• **Task to complete**
Beginning with the line that has "The width and" and ending with the line that has "Instruction: Click inside", retype the entries below exactly, except for the pictures.

• **Listed entries**
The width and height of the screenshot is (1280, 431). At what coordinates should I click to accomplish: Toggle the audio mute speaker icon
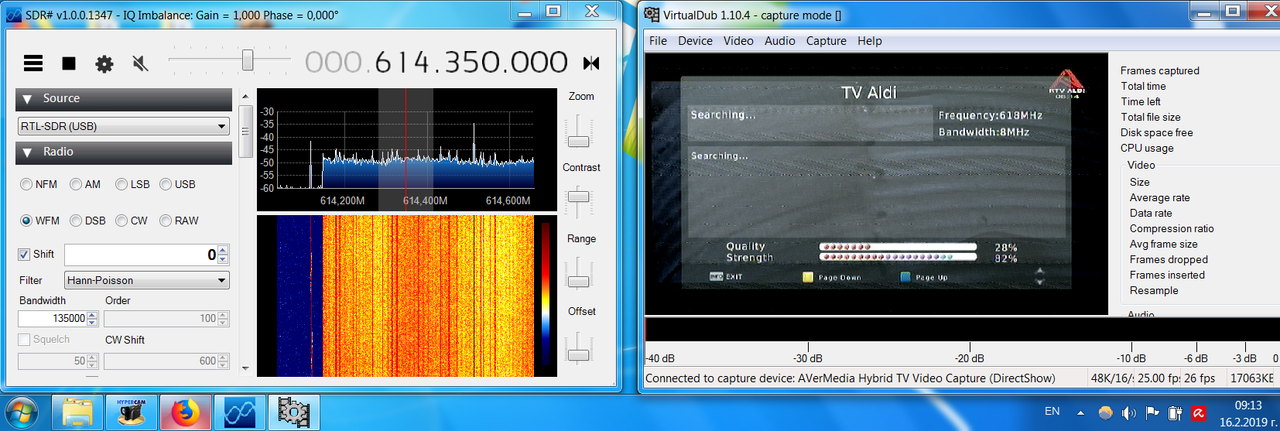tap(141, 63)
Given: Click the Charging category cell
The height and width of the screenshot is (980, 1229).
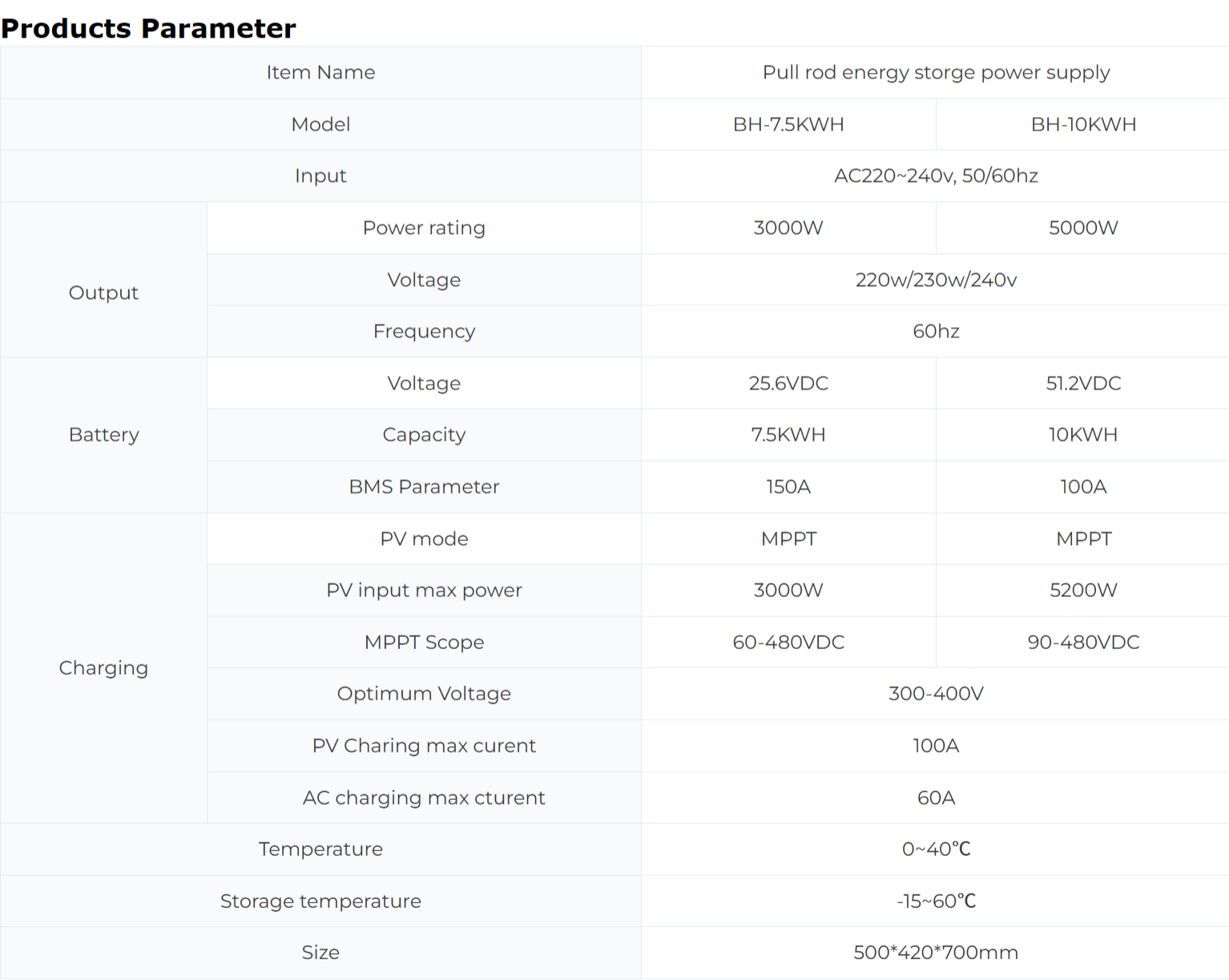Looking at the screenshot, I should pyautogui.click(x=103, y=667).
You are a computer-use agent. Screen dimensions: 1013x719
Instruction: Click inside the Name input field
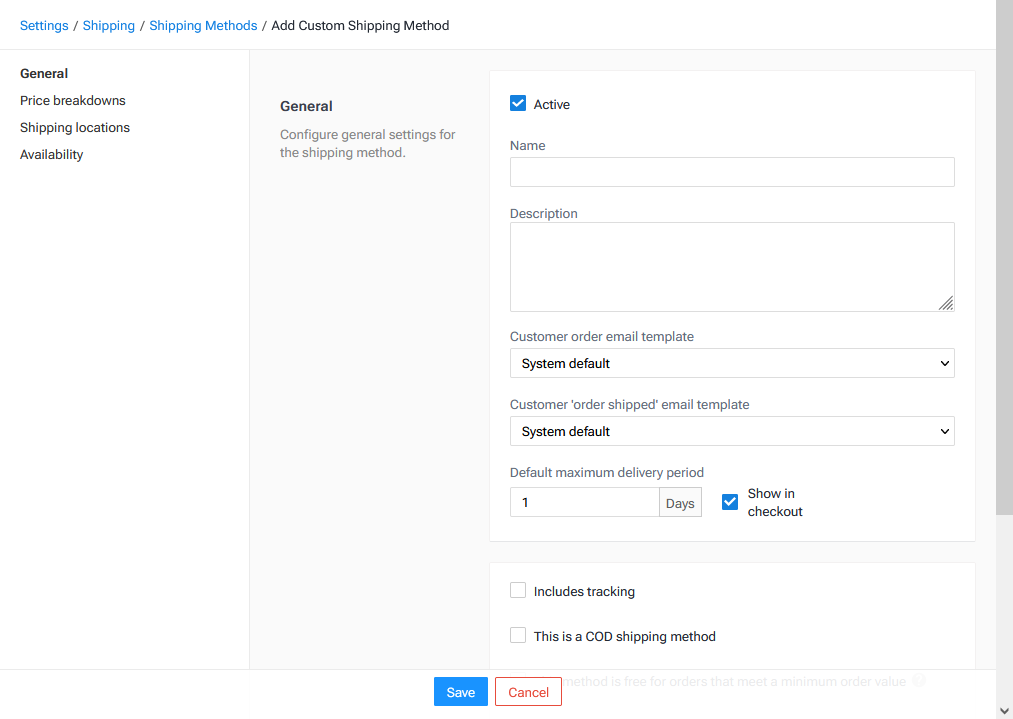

--

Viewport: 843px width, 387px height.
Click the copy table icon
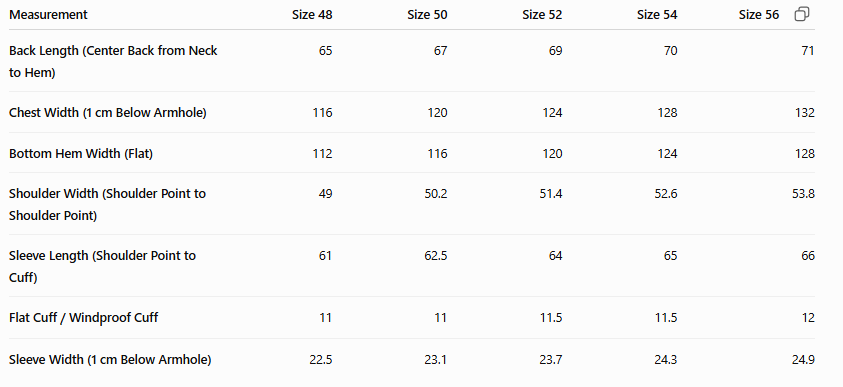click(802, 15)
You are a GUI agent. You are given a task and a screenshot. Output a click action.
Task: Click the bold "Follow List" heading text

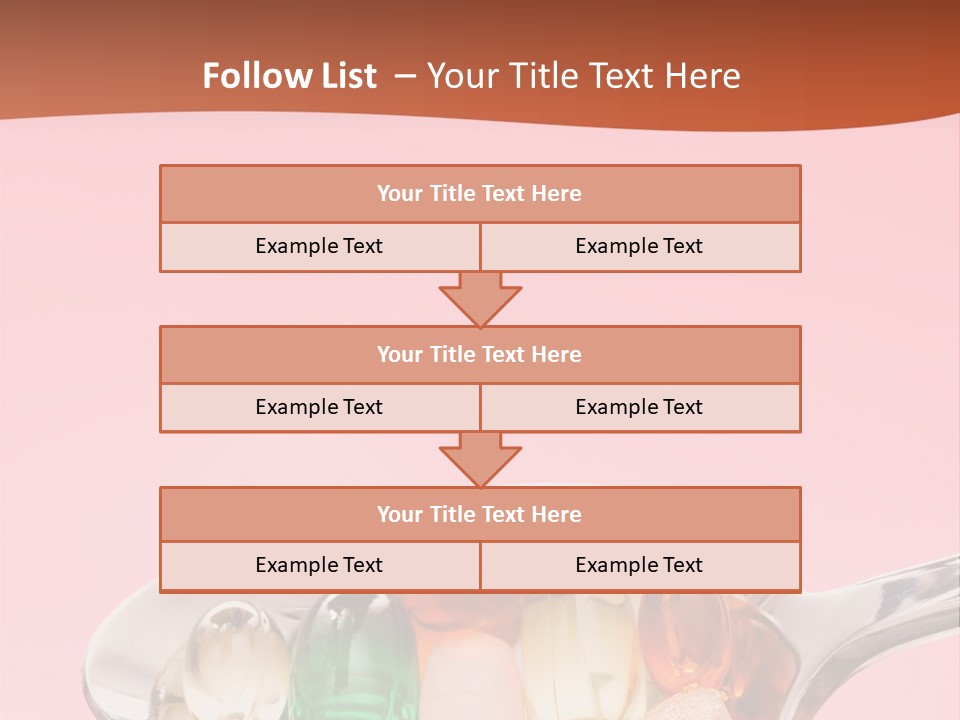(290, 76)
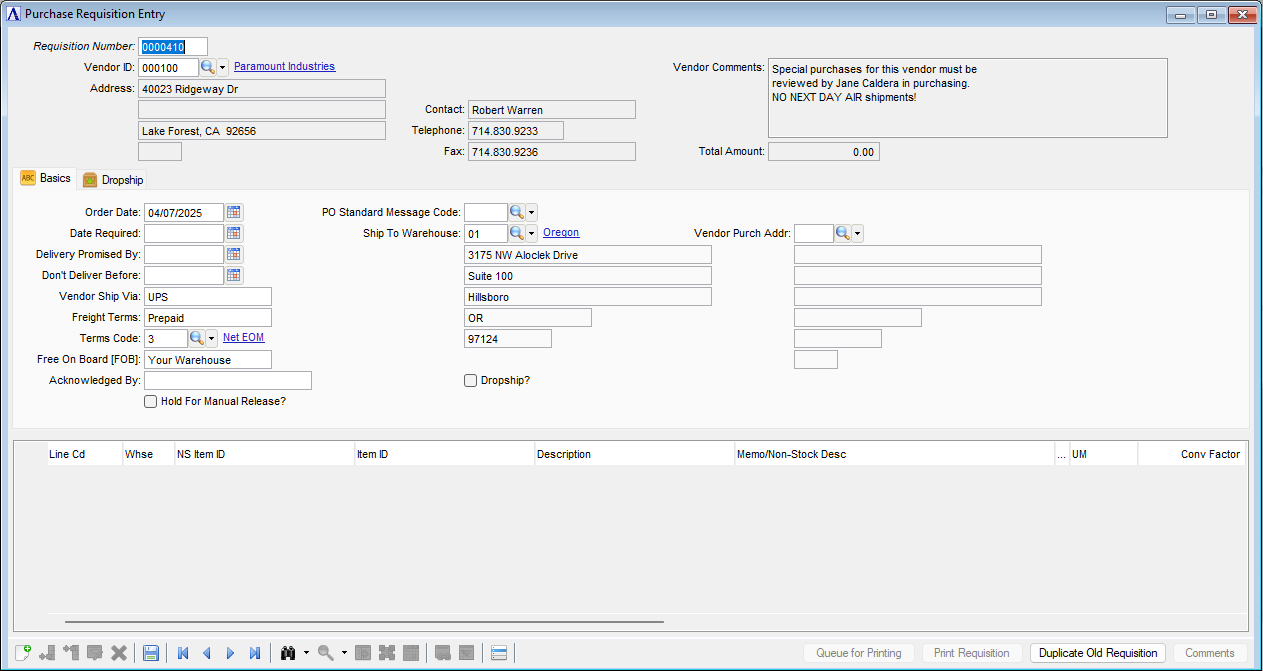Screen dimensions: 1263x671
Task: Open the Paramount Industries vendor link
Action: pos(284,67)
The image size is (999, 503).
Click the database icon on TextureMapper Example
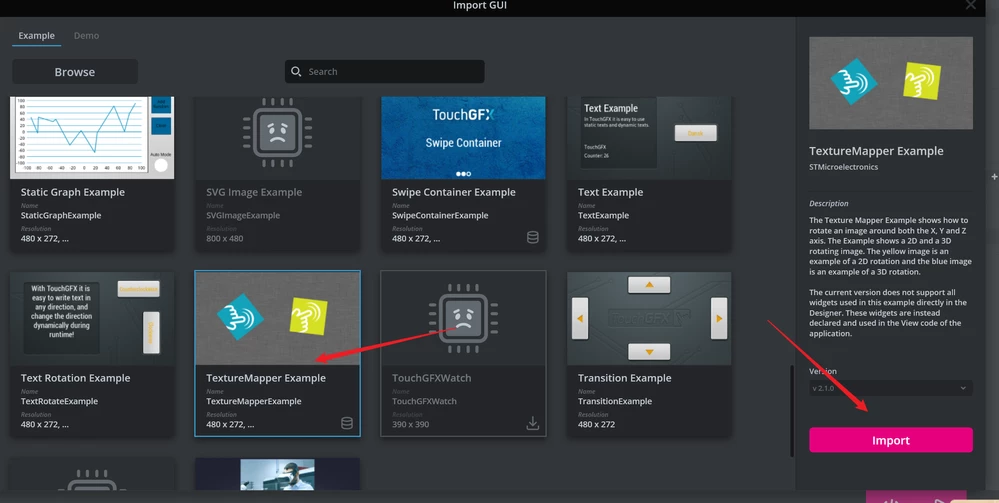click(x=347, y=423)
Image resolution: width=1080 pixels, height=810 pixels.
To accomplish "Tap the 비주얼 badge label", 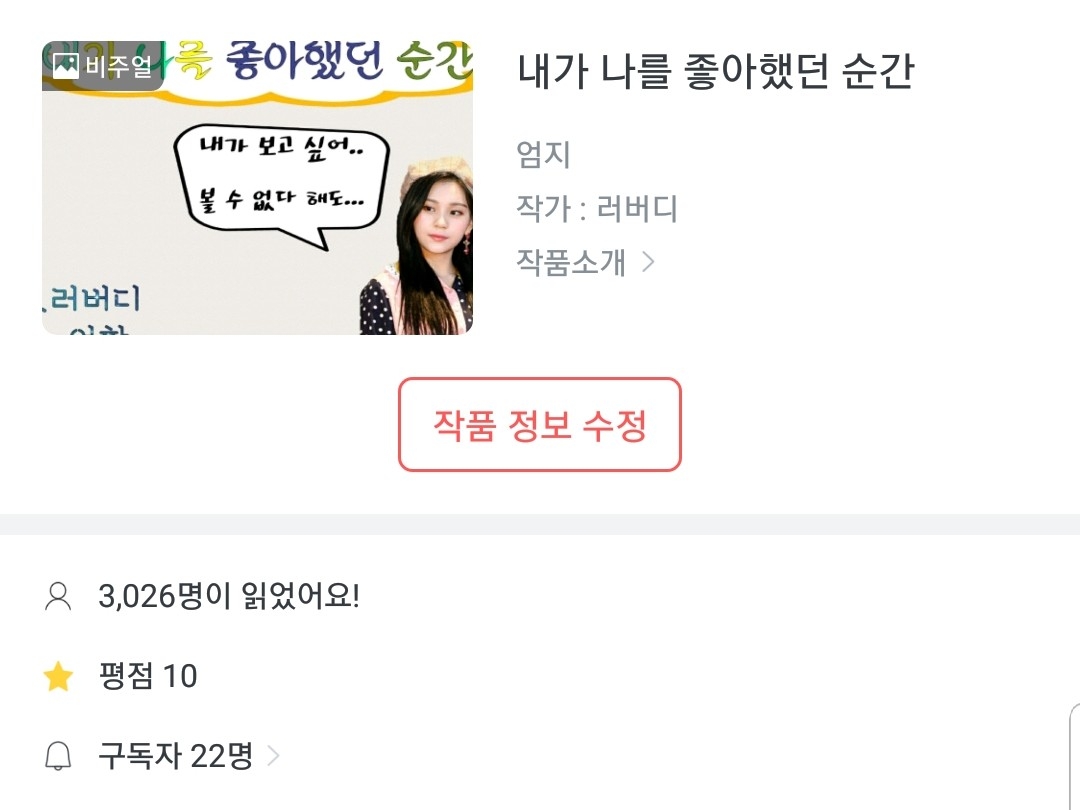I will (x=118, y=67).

• **Response area**
The width and height of the screenshot is (1280, 431). At what coordinates should I click to accomplish: Toggle the audio mute speaker icon
tap(141, 63)
Given: Click the Charging category cell
The height and width of the screenshot is (980, 1229).
Looking at the screenshot, I should pyautogui.click(x=103, y=667).
You are a computer-use agent. Screen dimensions: 1013x719
Instruction: Click inside the Name input field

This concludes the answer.